Aim of the task
Reproduce verbatim the rows from the line that contains "Inspect New Aircraft Purchases magnifier icon" through the line that contains "Looking at the screenshot, I should tap(111, 159).", including both of those lines.

[Word and element locating data]
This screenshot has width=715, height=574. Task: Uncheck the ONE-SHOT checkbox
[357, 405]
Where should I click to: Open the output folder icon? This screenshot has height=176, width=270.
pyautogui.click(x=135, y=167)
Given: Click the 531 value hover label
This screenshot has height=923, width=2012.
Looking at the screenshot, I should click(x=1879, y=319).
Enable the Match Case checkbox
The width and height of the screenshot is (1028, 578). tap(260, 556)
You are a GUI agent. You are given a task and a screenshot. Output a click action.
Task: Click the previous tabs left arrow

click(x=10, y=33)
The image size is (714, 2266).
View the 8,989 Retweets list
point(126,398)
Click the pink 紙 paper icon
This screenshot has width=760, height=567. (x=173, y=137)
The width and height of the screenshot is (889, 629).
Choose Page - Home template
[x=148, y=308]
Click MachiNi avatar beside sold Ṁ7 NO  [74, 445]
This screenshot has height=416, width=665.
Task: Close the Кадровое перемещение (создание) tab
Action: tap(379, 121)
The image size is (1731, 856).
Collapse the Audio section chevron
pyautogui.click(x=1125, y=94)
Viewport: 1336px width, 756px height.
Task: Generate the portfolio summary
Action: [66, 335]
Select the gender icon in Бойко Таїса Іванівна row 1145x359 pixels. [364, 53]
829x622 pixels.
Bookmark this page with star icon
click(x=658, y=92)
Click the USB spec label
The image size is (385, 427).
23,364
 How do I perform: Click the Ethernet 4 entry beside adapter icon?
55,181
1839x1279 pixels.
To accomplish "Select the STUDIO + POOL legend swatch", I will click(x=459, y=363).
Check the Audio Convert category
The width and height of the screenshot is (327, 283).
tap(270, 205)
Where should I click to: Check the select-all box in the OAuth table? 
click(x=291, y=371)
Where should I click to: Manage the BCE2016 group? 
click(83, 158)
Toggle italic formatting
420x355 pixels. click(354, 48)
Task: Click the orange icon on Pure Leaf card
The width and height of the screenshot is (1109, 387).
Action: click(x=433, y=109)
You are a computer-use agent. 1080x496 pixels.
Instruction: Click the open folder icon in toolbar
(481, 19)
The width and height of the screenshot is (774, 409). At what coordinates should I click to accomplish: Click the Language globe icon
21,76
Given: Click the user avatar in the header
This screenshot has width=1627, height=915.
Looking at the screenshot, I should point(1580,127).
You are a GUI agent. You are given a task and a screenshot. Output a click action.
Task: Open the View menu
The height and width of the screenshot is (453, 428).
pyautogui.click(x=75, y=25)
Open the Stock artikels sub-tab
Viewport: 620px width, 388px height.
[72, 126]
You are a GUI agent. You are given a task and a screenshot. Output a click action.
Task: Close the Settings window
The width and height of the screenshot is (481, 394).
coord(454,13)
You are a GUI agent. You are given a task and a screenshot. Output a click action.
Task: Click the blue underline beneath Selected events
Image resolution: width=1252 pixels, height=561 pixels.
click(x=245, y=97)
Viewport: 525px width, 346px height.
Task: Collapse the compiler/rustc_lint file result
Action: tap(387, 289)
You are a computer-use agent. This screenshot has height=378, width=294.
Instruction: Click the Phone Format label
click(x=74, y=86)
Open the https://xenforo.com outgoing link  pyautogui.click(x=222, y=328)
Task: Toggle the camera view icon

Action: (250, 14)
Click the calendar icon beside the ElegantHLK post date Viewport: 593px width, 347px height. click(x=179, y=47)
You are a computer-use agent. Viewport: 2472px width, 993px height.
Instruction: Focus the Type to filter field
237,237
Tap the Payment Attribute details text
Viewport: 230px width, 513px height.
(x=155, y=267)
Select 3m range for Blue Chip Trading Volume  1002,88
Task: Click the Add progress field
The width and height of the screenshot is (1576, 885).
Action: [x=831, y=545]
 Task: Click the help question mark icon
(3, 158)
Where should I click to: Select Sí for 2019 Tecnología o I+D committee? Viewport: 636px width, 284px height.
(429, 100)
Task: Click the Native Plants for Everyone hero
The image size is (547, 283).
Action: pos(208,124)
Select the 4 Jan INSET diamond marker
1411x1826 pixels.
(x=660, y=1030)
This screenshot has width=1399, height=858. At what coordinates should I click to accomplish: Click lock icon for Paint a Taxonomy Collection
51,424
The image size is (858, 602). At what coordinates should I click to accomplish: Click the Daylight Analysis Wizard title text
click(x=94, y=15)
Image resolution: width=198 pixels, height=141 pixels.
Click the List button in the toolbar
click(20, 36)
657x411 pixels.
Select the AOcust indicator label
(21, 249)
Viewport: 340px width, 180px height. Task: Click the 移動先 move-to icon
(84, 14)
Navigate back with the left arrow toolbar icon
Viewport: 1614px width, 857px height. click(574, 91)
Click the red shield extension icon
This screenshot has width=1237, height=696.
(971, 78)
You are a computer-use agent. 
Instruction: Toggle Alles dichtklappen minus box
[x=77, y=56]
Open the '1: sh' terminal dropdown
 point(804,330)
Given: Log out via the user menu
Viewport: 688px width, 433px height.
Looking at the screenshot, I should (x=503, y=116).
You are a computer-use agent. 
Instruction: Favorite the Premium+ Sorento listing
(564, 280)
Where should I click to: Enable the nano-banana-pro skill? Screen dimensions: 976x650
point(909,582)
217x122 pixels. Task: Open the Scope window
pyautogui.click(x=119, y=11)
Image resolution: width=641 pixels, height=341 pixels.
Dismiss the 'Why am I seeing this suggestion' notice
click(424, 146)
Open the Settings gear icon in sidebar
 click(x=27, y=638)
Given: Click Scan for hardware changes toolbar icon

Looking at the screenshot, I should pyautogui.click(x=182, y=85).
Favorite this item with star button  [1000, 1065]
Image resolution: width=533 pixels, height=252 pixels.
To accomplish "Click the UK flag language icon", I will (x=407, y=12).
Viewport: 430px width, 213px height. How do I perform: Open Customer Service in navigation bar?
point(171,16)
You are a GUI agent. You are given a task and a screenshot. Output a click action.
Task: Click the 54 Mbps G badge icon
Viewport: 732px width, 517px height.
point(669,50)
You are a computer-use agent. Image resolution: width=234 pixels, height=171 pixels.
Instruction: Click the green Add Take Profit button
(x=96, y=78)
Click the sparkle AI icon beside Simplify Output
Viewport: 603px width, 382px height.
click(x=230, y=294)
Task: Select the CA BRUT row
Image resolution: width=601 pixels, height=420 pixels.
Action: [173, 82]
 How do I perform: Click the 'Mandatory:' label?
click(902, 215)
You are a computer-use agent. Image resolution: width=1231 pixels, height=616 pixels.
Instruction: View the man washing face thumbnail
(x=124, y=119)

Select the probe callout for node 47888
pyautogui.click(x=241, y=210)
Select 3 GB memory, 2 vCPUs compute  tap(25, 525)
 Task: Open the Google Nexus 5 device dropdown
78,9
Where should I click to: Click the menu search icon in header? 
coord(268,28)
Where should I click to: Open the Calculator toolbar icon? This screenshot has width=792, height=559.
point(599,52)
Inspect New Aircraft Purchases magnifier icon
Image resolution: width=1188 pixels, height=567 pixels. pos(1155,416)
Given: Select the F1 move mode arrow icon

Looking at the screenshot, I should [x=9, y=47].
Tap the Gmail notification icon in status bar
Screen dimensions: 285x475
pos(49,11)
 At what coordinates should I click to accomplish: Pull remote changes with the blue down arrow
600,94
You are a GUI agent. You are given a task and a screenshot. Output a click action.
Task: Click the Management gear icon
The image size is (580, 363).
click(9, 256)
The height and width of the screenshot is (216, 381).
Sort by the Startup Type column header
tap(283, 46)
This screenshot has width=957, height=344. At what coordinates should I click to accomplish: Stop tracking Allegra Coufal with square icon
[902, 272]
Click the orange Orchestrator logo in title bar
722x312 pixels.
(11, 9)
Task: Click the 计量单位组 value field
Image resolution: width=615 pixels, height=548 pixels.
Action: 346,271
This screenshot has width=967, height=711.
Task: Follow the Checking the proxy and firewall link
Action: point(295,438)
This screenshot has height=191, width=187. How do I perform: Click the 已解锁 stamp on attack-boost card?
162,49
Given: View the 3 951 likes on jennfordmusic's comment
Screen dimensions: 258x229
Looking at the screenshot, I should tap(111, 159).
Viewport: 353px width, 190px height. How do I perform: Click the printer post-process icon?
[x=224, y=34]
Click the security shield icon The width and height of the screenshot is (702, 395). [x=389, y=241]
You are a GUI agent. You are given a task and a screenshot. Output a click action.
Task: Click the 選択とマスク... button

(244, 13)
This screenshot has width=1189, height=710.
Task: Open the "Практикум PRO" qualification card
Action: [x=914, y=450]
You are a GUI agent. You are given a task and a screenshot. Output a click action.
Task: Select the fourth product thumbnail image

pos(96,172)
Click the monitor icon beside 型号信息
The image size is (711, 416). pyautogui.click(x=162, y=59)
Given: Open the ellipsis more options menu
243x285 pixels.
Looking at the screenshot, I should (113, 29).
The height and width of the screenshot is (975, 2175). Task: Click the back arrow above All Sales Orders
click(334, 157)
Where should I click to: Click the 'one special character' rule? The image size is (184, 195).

Exercise output
Inspect New Aircraft Purchases magnifier icon
Image resolution: width=1188 pixels, height=567 pixels. pos(1155,416)
Given: Select the F1 move mode arrow icon

Looking at the screenshot, I should [x=9, y=47].
Tap the Gmail notification icon in status bar
Screen dimensions: 285x475
pos(49,11)
 At what coordinates should I click to accomplish: Pull remote changes with the blue down arrow
600,94
You are a GUI agent. You are given a task and a screenshot. Output a click action.
Task: Click the Management gear icon
The image size is (580, 363).
click(9, 256)
The height and width of the screenshot is (216, 381).
Sort by the Startup Type column header
tap(283, 46)
This screenshot has width=957, height=344. At what coordinates should I click to accomplish: Stop tracking Allegra Coufal with square icon
[902, 272]
Click the orange Orchestrator logo in title bar
722x312 pixels.
(11, 9)
Task: Click the 计量单位组 value field
Image resolution: width=615 pixels, height=548 pixels.
Action: 346,271
This screenshot has width=967, height=711.
Task: Follow the Checking the proxy and firewall link
Action: point(295,438)
This screenshot has height=191, width=187. How do I perform: Click the 已解锁 stamp on attack-boost card?
162,49
Given: View the 3 951 likes on jennfordmusic's comment
Screen dimensions: 258x229
Looking at the screenshot, I should tap(111, 159).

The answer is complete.